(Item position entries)
----------------------------------------

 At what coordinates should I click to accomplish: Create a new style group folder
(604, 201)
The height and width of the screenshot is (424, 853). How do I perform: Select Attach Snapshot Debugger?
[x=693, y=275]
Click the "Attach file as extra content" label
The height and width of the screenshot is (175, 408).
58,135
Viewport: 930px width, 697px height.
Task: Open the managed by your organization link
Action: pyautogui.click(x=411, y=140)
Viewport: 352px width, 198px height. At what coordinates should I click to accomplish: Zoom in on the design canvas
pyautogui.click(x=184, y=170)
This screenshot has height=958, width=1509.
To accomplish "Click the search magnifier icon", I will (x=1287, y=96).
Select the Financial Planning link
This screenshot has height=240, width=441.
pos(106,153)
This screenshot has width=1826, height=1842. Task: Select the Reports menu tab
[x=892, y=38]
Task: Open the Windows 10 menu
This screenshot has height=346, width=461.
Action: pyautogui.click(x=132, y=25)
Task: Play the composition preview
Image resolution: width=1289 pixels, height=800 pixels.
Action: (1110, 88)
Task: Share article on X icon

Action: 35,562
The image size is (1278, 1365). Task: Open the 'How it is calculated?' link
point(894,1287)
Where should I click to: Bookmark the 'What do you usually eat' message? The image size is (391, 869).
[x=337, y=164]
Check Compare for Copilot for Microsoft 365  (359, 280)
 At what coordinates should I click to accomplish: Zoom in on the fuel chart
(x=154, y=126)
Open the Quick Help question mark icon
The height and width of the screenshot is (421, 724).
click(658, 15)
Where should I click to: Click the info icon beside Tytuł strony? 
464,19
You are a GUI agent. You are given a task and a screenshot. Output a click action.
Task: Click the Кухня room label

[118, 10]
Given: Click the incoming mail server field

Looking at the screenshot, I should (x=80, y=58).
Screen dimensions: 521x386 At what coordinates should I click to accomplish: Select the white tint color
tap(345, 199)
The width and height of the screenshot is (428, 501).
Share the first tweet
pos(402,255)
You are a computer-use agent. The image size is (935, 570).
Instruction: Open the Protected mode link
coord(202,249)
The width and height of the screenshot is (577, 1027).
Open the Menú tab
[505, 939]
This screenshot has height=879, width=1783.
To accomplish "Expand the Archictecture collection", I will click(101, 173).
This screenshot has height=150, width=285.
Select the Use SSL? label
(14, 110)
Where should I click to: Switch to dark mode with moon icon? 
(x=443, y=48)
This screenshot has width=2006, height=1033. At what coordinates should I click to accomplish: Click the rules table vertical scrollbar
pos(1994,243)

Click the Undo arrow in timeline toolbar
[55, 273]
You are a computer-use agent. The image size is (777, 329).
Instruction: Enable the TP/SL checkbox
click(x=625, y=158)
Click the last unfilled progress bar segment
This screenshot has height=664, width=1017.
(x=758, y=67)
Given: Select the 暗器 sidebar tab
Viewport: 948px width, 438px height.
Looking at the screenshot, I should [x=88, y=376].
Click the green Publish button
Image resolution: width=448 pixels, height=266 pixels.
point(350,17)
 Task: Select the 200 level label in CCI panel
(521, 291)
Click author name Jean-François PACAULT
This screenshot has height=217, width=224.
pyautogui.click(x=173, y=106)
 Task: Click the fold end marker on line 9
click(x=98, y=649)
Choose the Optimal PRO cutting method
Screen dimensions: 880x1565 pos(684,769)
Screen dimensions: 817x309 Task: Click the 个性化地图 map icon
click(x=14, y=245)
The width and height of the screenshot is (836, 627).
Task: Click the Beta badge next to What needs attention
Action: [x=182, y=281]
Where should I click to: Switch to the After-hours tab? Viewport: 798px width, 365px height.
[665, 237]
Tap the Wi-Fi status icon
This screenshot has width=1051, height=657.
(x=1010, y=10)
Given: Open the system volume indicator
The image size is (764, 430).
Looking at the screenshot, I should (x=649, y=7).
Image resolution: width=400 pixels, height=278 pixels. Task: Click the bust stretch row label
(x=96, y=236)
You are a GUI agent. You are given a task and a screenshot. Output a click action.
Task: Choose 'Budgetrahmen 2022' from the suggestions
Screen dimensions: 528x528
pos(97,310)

----------------------------------------

* **Task to carry out**:
Tally the lines of the records above that contain the string "menu" and reply with only that number.

* **Task output**:
2